» Aim of the exercise
Could you please retype exactly the lines from the start of the records below through the line that contains "The height and", both included, and leave out the pictures?

#### Records shown ####

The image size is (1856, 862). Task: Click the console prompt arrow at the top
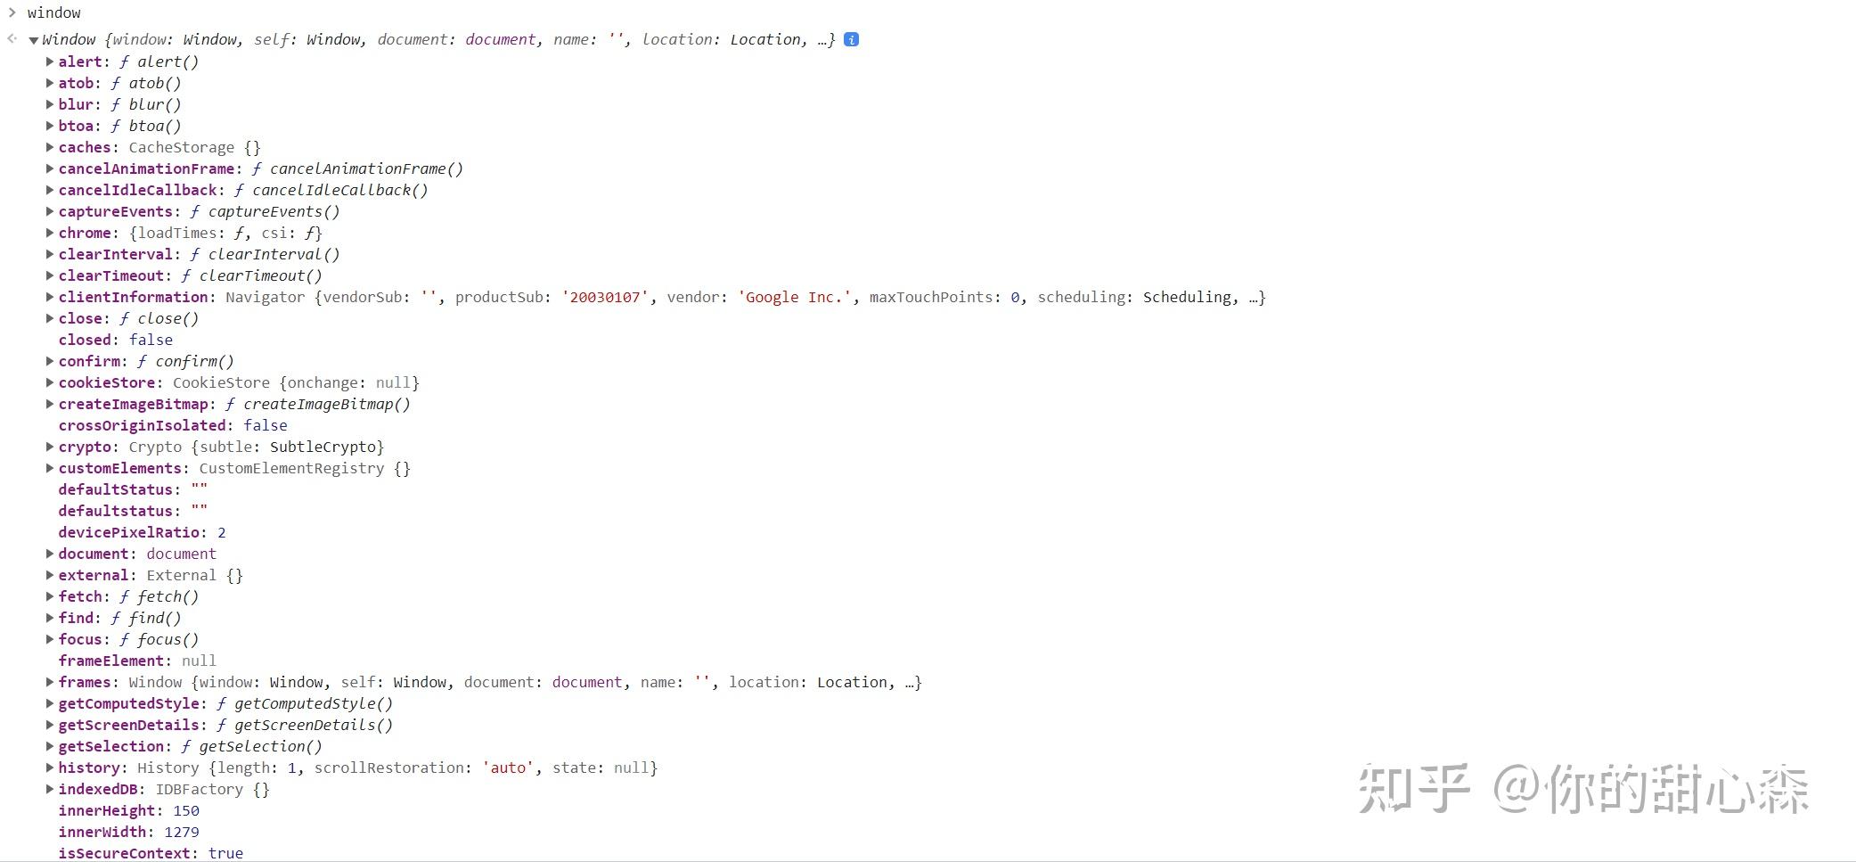pyautogui.click(x=11, y=12)
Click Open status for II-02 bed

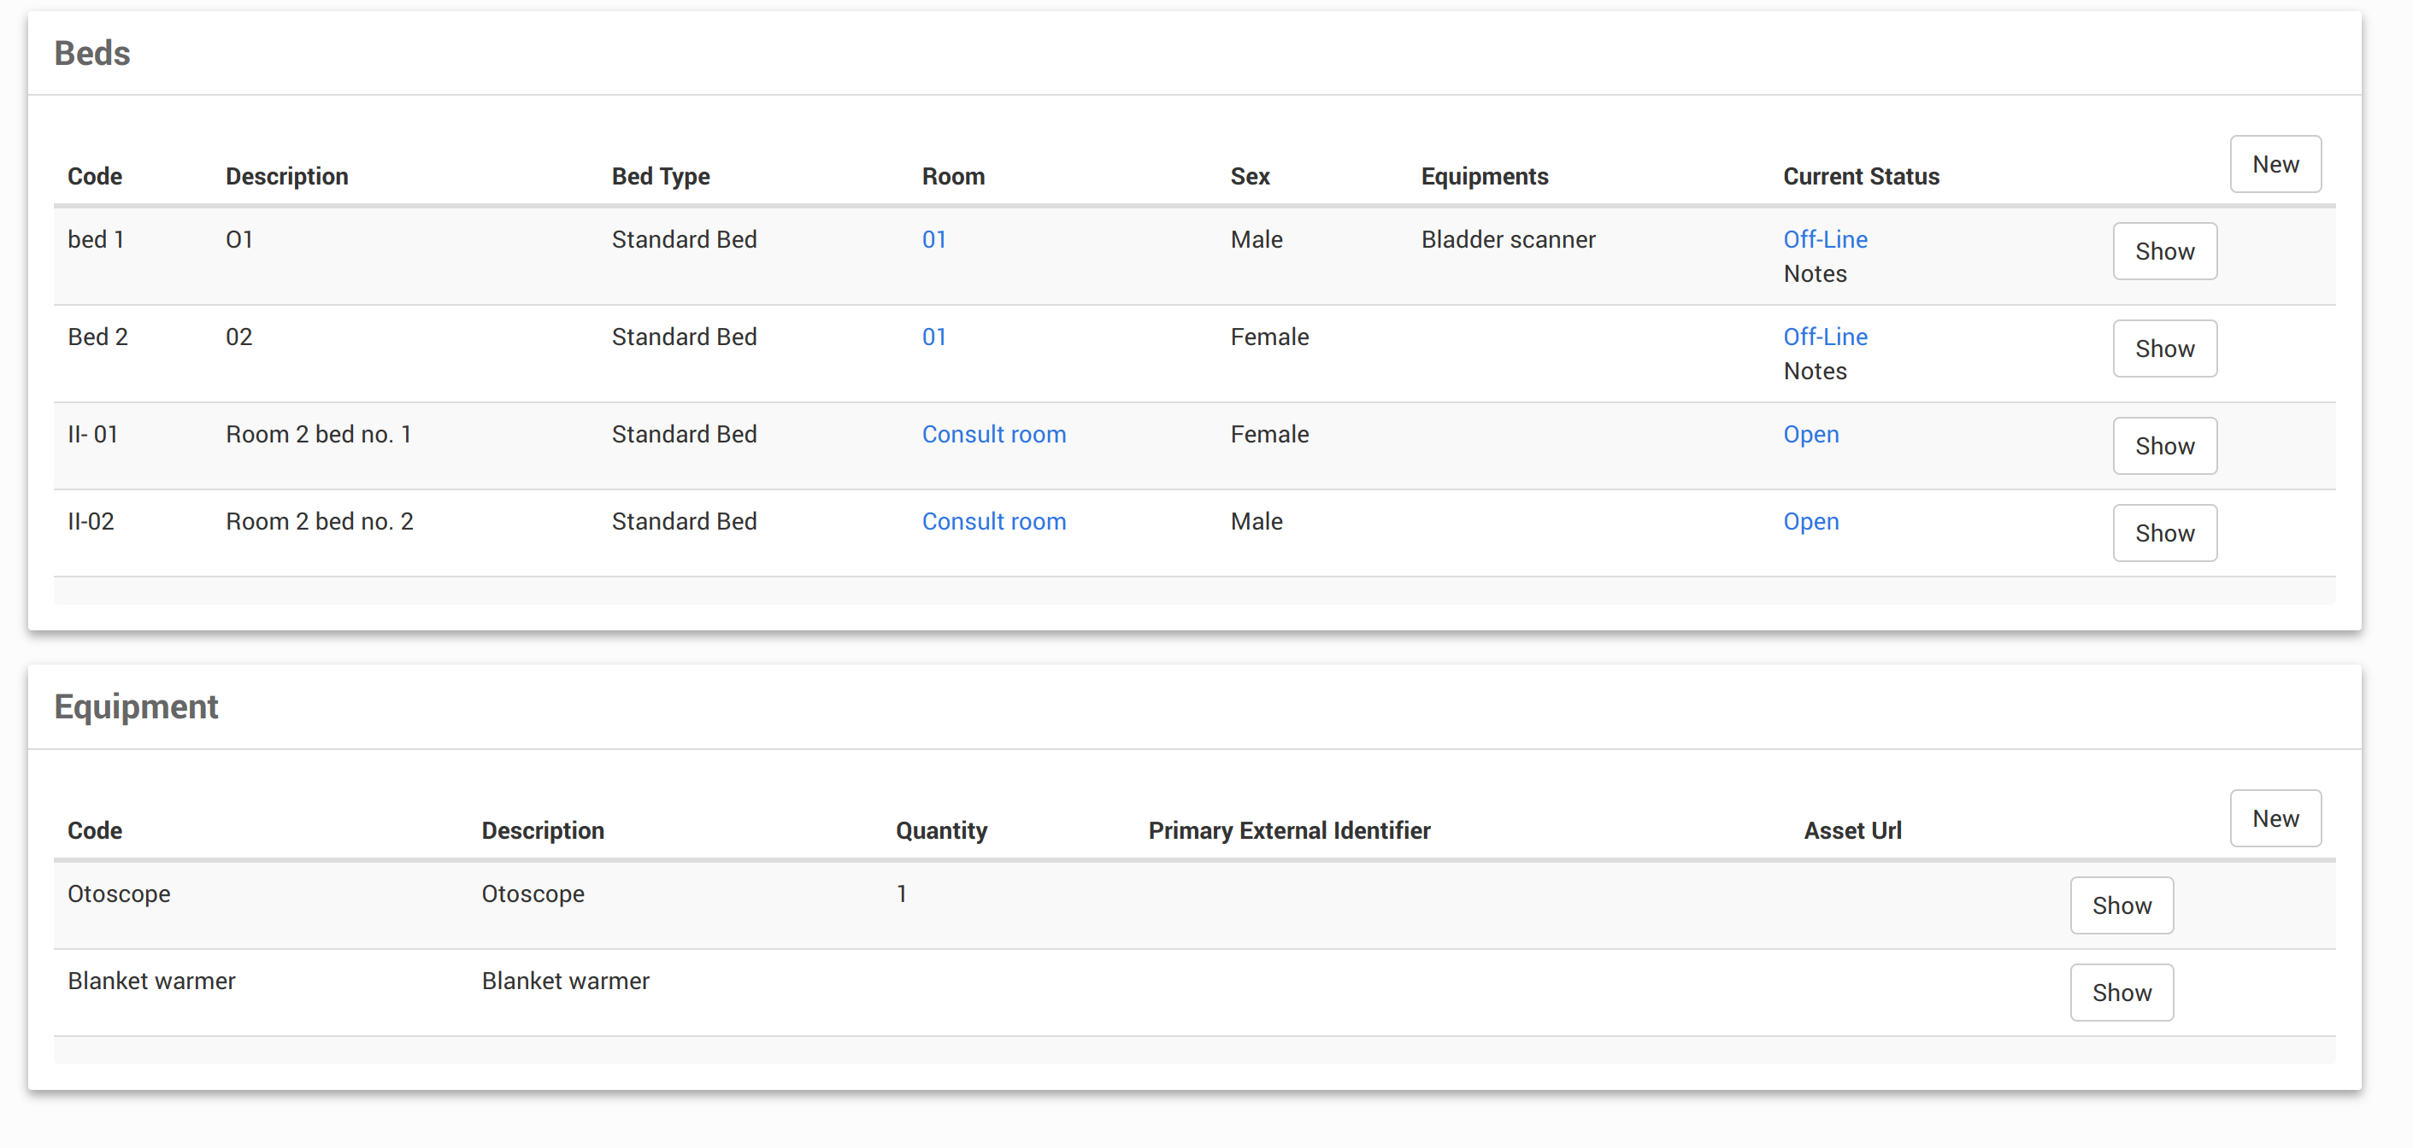point(1810,522)
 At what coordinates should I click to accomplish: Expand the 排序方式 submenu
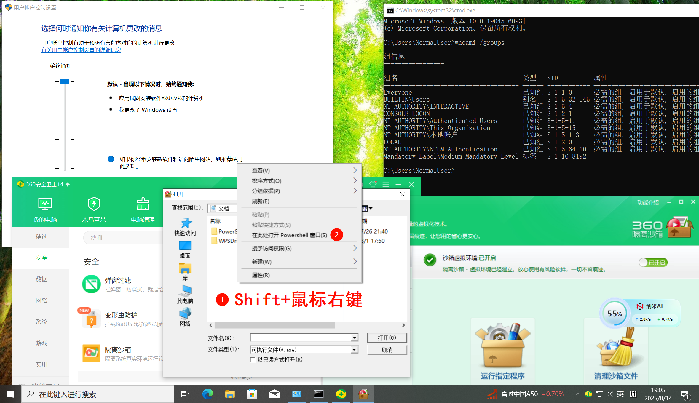pos(266,181)
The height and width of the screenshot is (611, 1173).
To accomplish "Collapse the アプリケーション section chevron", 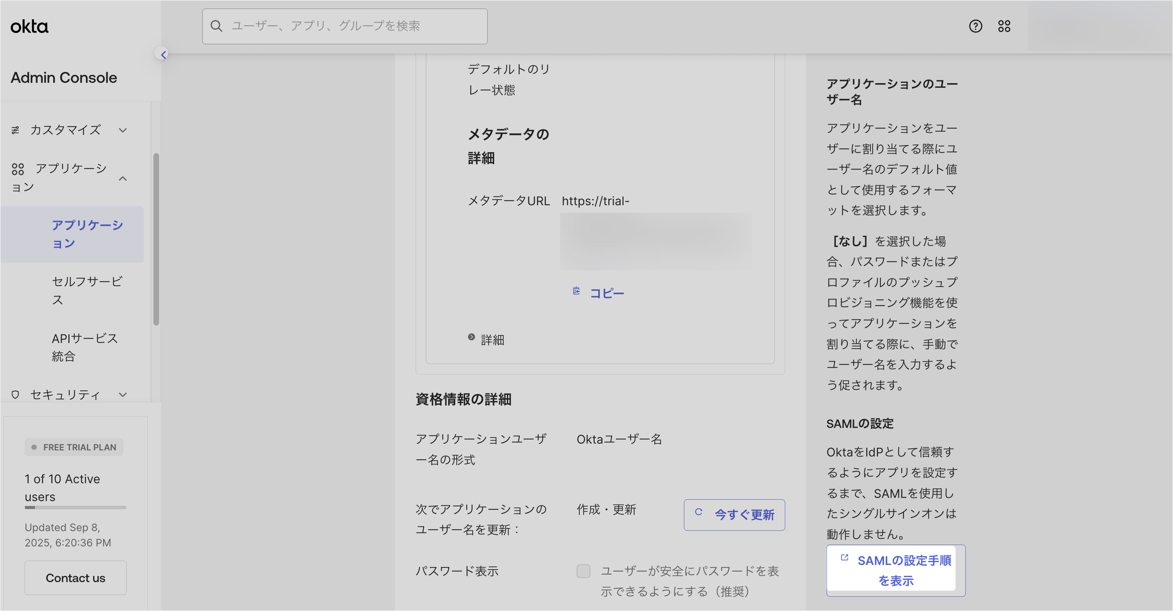I will (122, 179).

####

» Output for this task
The image size is (1856, 862). Task: Click the console prompt arrow at the top
pyautogui.click(x=11, y=12)
Click Open status for II-02 bed

point(1810,522)
 At what coordinates should I click to accomplish: Expand the 排序方式 submenu
pos(266,181)
The height and width of the screenshot is (611, 1173).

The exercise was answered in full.